I caught one muskie that went about 15 inches - at the anderson ferry, near cincinnati, on a white jig/grub.


----------



## Stripers4Life (May 2, 2007)

hummm..............................!#!!!!!!


----------



## rdhoppy (May 3, 2009)

gee thanks for the great info phish. don't give out all your secrets


----------



## riverKing (Jan 26, 2007)

I have hooked several (skis) and lost them all, two one big swimbaits and one on a blade. creek mouths with ski populations and if there are marinas near them will all have fish, below certain dams I hear they turn up fairly often, atleast when you shock them.
BTW, just because they are there, does not mean they are targetable, if you want to actaully fish for any esox, you need to go inland. an example of how rare they are, in 6 months of electroshocking that river between two boats two where shocked, on in a trib and one in pittsburg, both juvi's, goodluck catching them.


----------



## ChrisB (May 13, 2004)

Hey riverking, how many watts where you guys putting out? A lot of times when we were shocking deep lakes and the Hocking river we had problems getting larger fish near the bottom. We knew they where there, and got them with seins, but they were not in shock like the smaller fish.


----------



## Salmonid (Apr 14, 2004)

I got a small musky a few weeks back in a cast net near Schmidt Ramp ( Cinci) I might add that pike and muskies because of there long shape, are very hard to shock up, they tend to sense the electric field and scoot out of range before the paralysis sets in. This is why nets are used for muskies when capturing at inland lakes.

Salmonid


----------



## riverKing (Jan 26, 2007)

we ran 8 amps I think, its been a while
no matter what you run big fish deeper than about 5ft will be a problem, if they are moving at all they can get totally hit and just slide through the field, and like mark said, esox dont shock very well, in fact those are the only ones I have seen shocked personally
this is the reason that even though shocking is alot of fun, I feel that siening when feasable, is the most effective way to find out whats really there


----------



## eyecatcher929 (Dec 3, 2009)

maybe i dont know, but since when is shocking or seining or castnetting gamefish legal in the state of ohio unless ur a part of research for the game commision? Just curious cause i have never heard of that.


----------



## Salmonid (Apr 14, 2004)

When I was castnetting, I was targeting shad and caught the small muskie by accident, as I often catch crappies, bluegills, bass and other gamefish, they are always released per state law.

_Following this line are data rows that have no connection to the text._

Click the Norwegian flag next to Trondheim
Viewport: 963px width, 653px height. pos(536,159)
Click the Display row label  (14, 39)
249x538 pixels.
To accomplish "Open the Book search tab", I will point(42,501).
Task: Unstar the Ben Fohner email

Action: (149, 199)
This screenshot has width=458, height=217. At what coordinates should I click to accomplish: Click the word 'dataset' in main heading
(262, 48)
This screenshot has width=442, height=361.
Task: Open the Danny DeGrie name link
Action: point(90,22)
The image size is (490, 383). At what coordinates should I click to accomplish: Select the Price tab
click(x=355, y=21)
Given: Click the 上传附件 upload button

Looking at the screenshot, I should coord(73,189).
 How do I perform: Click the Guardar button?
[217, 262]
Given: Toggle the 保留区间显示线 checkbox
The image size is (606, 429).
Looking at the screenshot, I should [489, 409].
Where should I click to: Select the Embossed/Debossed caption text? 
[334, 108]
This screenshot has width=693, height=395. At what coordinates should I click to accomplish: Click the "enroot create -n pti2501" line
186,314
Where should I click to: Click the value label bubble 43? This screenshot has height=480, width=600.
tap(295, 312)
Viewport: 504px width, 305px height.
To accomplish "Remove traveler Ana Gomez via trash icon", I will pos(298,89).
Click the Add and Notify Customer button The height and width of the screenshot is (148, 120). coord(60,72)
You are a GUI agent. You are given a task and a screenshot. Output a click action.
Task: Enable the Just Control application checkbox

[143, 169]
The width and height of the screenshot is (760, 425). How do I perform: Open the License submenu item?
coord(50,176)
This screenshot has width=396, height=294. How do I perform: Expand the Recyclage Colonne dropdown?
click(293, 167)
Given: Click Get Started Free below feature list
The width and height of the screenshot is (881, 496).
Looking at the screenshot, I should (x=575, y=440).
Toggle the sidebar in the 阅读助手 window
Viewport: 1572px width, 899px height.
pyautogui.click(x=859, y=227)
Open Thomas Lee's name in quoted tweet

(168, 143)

I also have helped electroshock with KYDNR, ODNR, Ohio EPA, Federal EPA,USGS, 5 Rivers metro Parks and some private companies that have permits to shock on private watersheds for studies. Yopu are correct, you Must have a permit or be with a "official" group to be able to Electroshock . Good point and i know the others on this discussion have worked with some professional groups as well, I was always a vollunteer. 

Salmonid


----------



## bbrowwn7 (Nov 26, 2009)

caught 2 muskie a couple weeks ago, at tygarts creek below the greenup dam, both was 28 inhes, one on spinnerbait one on crankbait


----------